Kim Whan-Ki is widely known as a painter who epitomized the archetype of Korean aesthetics. Kim’s nomadic life from Korea, Japan, France then finally to America embodies his endless quest to develop abstract painting style of his own. Like many other modern Korean artists, Kim first studied Western abstract art in Japan, where he reflected upon European geometric abstract art. However, he always felt an urgency to liberate his Korean spirit from the strict Japanese academicism and the pronounced European influence prevalent in the art world he encountered at that time. With his return to Korea in 1953, Kim seriously began to delve into the issue of Korean aesthetics. Kim expanded his artistic experiments with varied Korean motifs, especially summoning baekja, Joseon Dynasty white porcelains, Goryeo Dynasty celadon, and traditional literati paintings. His way of depicting nature was to extract from motifs such as clouds and cranes inlaid in Korean ceramic, or subject matters of literary painting, specifically plum blossoms, in order to remold them as simplified forms in his own art. Kim furthered his experimentation of Korean motifs during his study in Paris from 1956 to 1959.

Kim departed for Paris with the intention of gaining direct exposure to Western art. It was a short yet prodigious period which saw the advent of a newly flourishing artistic ingenuity. His affection for indigenous motifs grew even stronger after arriving in Paris. In this period, Kim continued to explore in depth various classical Korean motifs and landscapes, eventually schematizing them with simplified outlines and vibrant colour fields (Fig. 1). Untitled (Lot 1) featured here, is a great example to represent his artistic achievements in Paris. The work painted in 1958 illustrates how Kim combined quintessential Korean motifs and simplified them. It is from 1956 when he arrived in Paris that Kim’s signature blue palette began to appear as in the work. Evoking the sea and the sky, blue is a colour universally loved by artists. But Koreans are more deeply devoted to the colour blue since it is innate in their tradition from their royal garments to the Blue and White Porcelain made famous by Korean ceramics. His experimentation with a traditional blue palette and various Korean motifs is also epitomized by Untitled (Lot 2) painted circa 1969-1970.
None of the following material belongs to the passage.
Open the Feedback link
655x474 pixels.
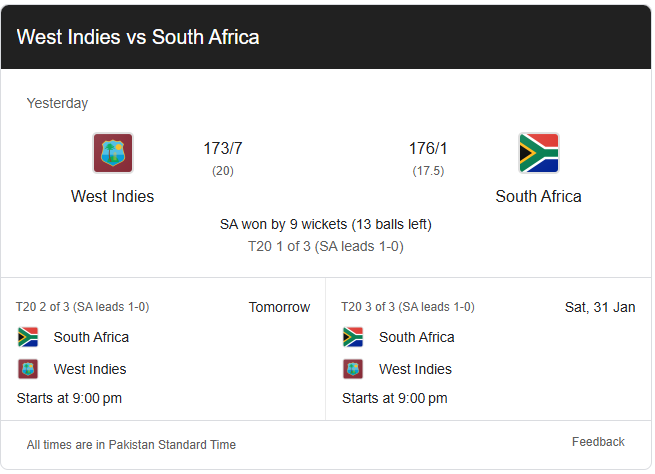pos(598,442)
Painting a nature of his own, Kim's works eliminated conventional representation fully after his move to America in 1963 until his death in 1974. Starting from his artistic practice which was influenced by European modern art, Kim reached essential levels of originality with a unique style of pure abstraction that still contained traces of his mother land. As a masterpiece from 1971 (Fig. 2) displays, Kim thins his oil into softer washes, akin to ink, a move reinforced by his Eastern root, imbuing a subtle grace to his work. Kim created the smudging effect that represents Korean art with the use of oil paints, the symbol of Western art. Beginning with the colors and subjects of Korea and its landscape, Kim finally sought a place where “the most Korean style is the most international style” like his well-known phrase. It is crucial to understand that his lyrical paintings from the 1950s (Fig.3) to his pure abstraction from the 1960s and 1970s are essentially drawn from nature. His ultimate aim was to return to nature. Kim’s work is nature itself, as he stated "art is not an aesthetic, philosophical, or literary theory. It just exists like sky, mountain, and stone."